WORK REQUEST: Write out, word for word, the part of the listing below that opens with the line containing "[Primary navigation sidebar] (21, 64)" and closes with the line containing "BBQ & Smoking (202, 1625)", keeping both of those lines and adding no others.

PROVIDED DATA:
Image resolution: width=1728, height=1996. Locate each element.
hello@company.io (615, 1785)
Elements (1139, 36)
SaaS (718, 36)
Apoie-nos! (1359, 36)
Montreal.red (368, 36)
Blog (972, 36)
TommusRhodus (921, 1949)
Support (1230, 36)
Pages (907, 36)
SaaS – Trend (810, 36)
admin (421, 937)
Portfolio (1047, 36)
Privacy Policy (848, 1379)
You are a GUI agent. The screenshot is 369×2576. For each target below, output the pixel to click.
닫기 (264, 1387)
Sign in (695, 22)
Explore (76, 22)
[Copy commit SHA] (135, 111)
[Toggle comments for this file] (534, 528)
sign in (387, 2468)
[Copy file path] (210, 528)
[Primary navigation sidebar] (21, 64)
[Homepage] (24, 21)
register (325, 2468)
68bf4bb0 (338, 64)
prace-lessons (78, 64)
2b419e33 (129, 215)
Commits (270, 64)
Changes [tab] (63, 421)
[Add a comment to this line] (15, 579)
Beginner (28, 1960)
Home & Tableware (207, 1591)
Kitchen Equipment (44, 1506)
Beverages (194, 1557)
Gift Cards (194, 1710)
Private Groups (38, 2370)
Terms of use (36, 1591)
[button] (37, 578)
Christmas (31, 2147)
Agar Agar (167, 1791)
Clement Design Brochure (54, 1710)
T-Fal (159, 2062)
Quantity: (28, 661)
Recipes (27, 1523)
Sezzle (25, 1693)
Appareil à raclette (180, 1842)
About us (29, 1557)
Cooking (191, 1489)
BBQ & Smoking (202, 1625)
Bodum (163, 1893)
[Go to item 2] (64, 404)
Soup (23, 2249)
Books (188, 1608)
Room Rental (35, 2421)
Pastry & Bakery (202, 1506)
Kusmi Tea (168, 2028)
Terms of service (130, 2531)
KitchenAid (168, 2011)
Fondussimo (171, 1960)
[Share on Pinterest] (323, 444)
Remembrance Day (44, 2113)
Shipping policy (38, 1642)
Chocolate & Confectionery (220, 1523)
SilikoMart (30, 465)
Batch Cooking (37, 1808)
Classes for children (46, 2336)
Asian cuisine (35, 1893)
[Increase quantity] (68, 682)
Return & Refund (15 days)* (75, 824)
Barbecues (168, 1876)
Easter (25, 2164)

TASK OUTPUT:
[Primary navigation sidebar] (21, 64)
[Homepage] (24, 21)
register (325, 2468)
68bf4bb0 (338, 64)
prace-lessons (78, 64)
2b419e33 (129, 215)
Commits (270, 64)
Changes [tab] (63, 421)
[Add a comment to this line] (15, 579)
Beginner (28, 1960)
Home & Tableware (207, 1591)
Kitchen Equipment (44, 1506)
Beverages (194, 1557)
Gift Cards (194, 1710)
Private Groups (38, 2370)
Terms of use (36, 1591)
[button] (37, 578)
Christmas (31, 2147)
Agar Agar (167, 1791)
Clement Design Brochure (54, 1710)
T-Fal (159, 2062)
Quantity: (28, 661)
Recipes (27, 1523)
Sezzle (25, 1693)
Appareil à raclette (180, 1842)
About us (29, 1557)
Cooking (191, 1489)
BBQ & Smoking (202, 1625)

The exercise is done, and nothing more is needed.